Opinion
2722-2723
January 7, 2003.
Order, Supreme Court, Bronx County (Bertram Katz, J.), entered March 12, 2002, which, in an action against an insurer to recover on a default judgment entered in favor of plaintiff against defendant's insured in an underlying action for personal injuries sustained when plaintiff was struck by a car driven by defendant's insured, insofar as appealed from, denied plaintiff's motion for summary judgment, and order, same court and Justice, entered July 11, 2002, which, insofar as appealable, denied plaintiff's motion to renew, unanimously affirmed, without costs.
John Marshall, for plaintiff-appellant.
Anita Nissan Yehuda, for defendants-respondents.
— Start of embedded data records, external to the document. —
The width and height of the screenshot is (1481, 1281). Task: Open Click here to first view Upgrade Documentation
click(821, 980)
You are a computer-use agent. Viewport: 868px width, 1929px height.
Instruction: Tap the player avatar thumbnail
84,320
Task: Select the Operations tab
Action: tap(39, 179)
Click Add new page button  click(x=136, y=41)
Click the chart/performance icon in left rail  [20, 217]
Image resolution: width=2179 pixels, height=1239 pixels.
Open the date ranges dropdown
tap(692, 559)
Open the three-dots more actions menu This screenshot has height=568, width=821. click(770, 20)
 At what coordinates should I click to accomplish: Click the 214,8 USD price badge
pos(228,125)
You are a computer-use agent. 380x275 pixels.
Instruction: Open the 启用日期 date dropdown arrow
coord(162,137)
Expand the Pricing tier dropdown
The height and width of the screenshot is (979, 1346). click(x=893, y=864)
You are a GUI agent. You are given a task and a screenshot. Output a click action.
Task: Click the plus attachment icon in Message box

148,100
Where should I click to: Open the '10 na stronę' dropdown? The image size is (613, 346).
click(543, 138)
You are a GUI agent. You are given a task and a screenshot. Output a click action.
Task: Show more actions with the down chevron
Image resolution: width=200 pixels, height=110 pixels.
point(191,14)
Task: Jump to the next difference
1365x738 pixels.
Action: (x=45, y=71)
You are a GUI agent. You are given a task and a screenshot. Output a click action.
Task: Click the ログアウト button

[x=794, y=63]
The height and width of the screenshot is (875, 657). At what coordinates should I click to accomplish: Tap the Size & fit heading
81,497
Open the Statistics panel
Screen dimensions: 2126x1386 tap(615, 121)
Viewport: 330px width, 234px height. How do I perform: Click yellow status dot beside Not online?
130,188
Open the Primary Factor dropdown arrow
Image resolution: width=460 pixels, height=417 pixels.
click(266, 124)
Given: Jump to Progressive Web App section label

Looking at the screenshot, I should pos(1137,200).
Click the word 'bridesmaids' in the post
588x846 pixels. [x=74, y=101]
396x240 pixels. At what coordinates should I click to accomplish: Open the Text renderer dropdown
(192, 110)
Before: Tom, J.P., Andrias, Sullivan, Rosenberger, Gonzalez, JJ.
Issues of fact exist as to whether plaintiff gave defendant notice of the action as soon as reasonably possible (Insurance Law § 3420[a][4]). Such notice cannot be imputed to defendant on the basis of its knowledge of and eventual acceptance of plaintiff's no-fault claim (see Matter of Country-Wide Ins. Co. [Eun Kyu Park], 277 A.D.2d 175). We have considered and rejected plaintiff's other arguments.
THIS CONSTITUTES THE DECISION AND ORDER OF THE SUPREME COURT, APPELLATE DIVISION, FIRST DEPARTMENT.